Mit einem Sieg im letzten Vorrundenspiel am Sonntag in Root bietet sich die Chance, auf einem Nicht-Abstiegsplatz überwintern zu können (15.00, Unterallmend). «Diese Chance wollen wir packen», sagt der nur 1,69 Meter grosse Acciardi. Aufgrund seiner geringen Körpergrösse bekunde er Mühe, sich im Kopfballspiel gegen gross gewachsene Verteidiger durchzusetzen. Seine Stärken seien eine gute Ballbehandlung, Agilität und Schnelligkeit. Dass er in der laufenden Meisterschaft erst ein Tor geschossen habe, könne er sich selbst nicht erklären, zumal er in den Vorbereitungspartien mehrere Tore erzielt habe.

Kleiner Stürmer schwärmt für kleinen Stürmer

Loris Acciardi verrät: «Mein Vorbild ist Eden Hazard vom FC Chelsea. Auch er ist wie ich klein gewachsen, agil und schnell. Aber», sagt der Menzinger lächelnd, «im Gegensatz zu mir ist er auch ein echter Goalgetter.» Der 18-jährige Kantischüler, der später Wirtschaft und Recht studieren möchte, spielt mit seinen Freunden in der Freizeit gerne Eishockey. Der EVZ-Fan schaut genau hin, wenn sein – ebenfalls klein gewachsenes – Idol Lino Martschini zu einem seiner Tempoläufe ansetzt und diese mit einem geglückten Torschuss krönt.
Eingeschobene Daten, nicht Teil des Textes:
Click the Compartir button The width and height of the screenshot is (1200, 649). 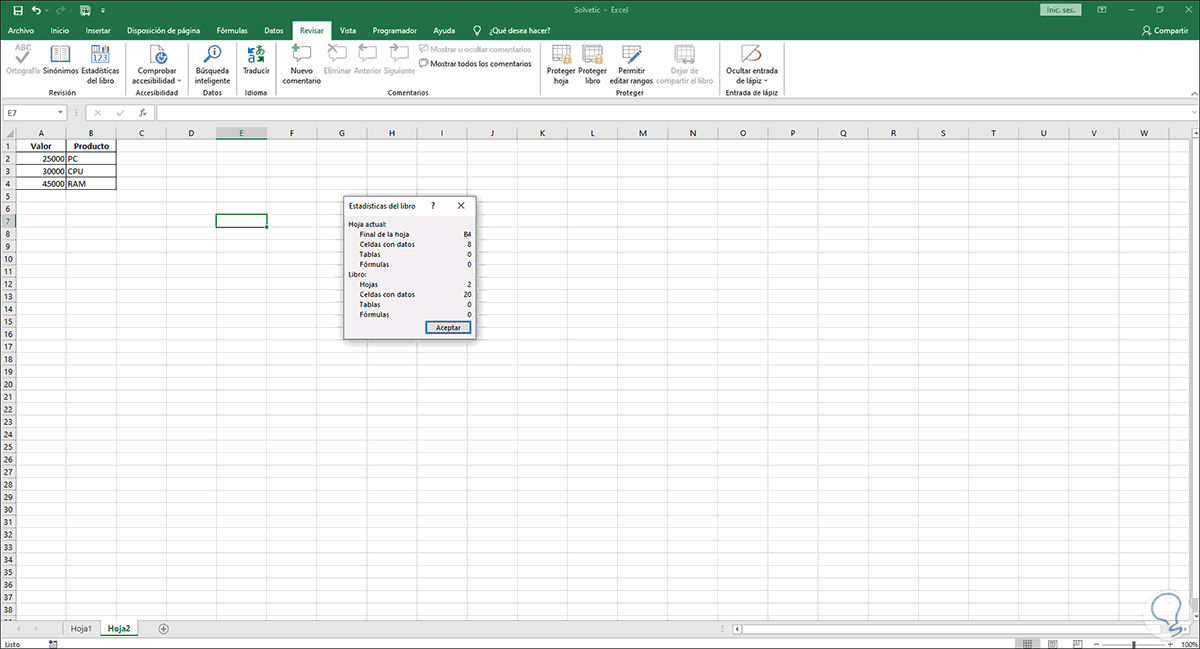coord(1165,31)
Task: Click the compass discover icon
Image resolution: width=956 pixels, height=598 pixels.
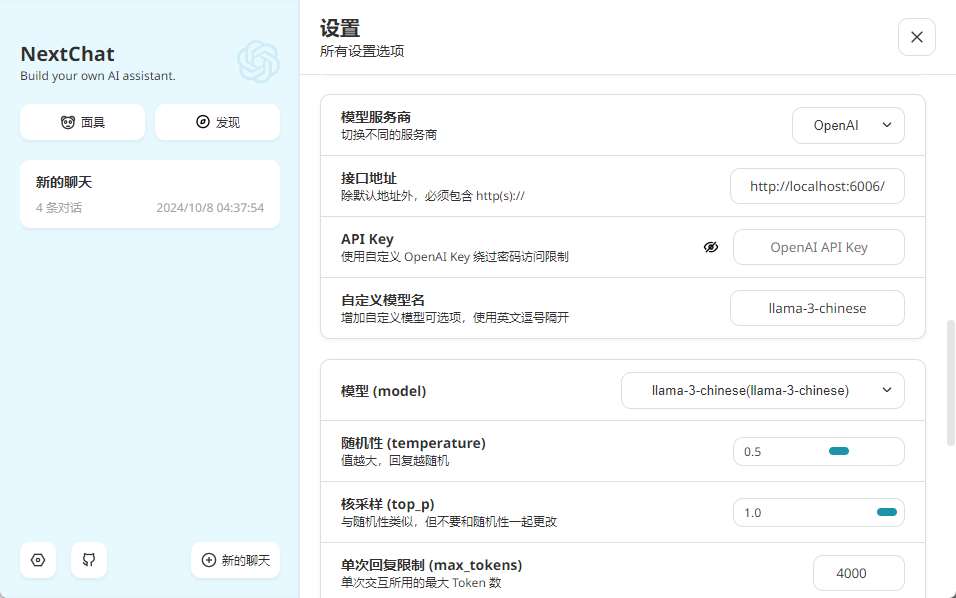Action: [x=202, y=122]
Der sich als ehrgeizigen Typen bezeichnende Loris Acciardi verrät: «Ich werde schnell ungeduldig, wenn etwas nicht auf Anhieb klappt. Es nervt mich, Zeit zu verlieren.» Auch seine Schwester Giulia (20) nerve ihn hin und wieder, wenn sie sich heute noch – wie zu Kinderzeiten – sozusagen als seine zweite Mammi gebärde. Fairerweise müsse er aber auch erwähnen, dass Giulia, die als kaufmännische Angestellte bei der AHV-Ausgleichskasse Zug arbeitet, viel für ihn tue. «Sie fährt mich oft an meine Spiele und feuert mich an. Und hin und wieder unterstützt sie mich auch finanziell. Dafür danke ich ihr an dieser Stelle von ganzem Herzen.»

Dass Giulia ihren Bruder hin und wieder bemuttert, hängt wohl auch damit zusammen, dass Loris früher den Ernst der Lage nicht immer richtig einzuschätzen vermochte. So zum Beispiel, als Nachbarskinder die Motorhaube des schnittigen Porsche seines Onkels mit Steinen «verschönerten». Loris Acciardi erinnert sich: «Ich wischte die Steine nicht sonderlich sanft von der Motorhaube. Als ich feststellte, dass meine Aktion Lackschäden verursacht hatte, versuchte ich diese mit farbiger Kreide zu vertuschen.» Herzhaft lachend bemerkt der Menzinger Stürmer: «Ich bin manchmal auch heute noch ein Lausbub, aber ich würde nie etwas tun, das anderen Leuten Schaden täte.»